* _Task description_:
Print exactly, and only, the lines running from the line containing "The width and height of the screenshot is (1112, 694)." through the end of the records below.

(Stored data entries)
····················

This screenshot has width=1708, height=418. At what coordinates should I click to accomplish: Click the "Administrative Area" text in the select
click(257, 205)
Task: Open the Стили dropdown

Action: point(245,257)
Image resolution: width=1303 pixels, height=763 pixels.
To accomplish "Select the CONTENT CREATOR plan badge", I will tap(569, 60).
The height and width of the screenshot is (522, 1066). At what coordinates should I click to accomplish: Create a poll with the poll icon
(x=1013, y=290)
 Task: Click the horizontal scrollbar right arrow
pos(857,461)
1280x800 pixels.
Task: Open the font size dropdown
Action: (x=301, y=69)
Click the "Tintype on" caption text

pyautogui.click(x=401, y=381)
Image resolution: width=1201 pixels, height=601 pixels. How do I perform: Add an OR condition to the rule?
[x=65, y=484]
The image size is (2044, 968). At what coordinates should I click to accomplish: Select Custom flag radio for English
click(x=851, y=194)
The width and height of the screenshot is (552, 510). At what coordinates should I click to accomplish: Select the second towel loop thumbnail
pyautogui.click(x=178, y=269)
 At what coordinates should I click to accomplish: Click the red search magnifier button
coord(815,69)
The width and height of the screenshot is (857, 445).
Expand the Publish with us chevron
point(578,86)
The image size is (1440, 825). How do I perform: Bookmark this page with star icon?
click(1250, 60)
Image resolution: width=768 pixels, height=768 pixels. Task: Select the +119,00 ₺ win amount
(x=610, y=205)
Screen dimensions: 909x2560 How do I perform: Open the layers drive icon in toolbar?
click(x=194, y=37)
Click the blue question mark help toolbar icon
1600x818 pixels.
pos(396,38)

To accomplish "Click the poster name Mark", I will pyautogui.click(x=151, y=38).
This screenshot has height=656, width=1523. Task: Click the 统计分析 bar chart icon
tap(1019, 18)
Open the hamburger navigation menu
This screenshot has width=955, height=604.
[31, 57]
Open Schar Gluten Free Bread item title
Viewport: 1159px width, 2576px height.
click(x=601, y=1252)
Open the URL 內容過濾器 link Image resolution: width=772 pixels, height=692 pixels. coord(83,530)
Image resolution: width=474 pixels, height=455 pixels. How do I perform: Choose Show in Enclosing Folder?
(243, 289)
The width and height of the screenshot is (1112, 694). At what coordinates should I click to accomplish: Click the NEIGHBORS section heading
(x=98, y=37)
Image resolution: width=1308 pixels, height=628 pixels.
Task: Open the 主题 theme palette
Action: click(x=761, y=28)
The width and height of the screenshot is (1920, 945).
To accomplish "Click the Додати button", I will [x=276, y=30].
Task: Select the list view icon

····················

* _Result of the exercise_:
The width and height of the screenshot is (1112, 694). At what coordinates should I click to accomplish: Click the NEIGHBORS section heading
(x=98, y=37)
Image resolution: width=1308 pixels, height=628 pixels.
Task: Open the 主题 theme palette
Action: click(x=761, y=28)
The width and height of the screenshot is (1920, 945).
To accomplish "Click the Додати button", I will [x=276, y=30].
Task: Select the list view icon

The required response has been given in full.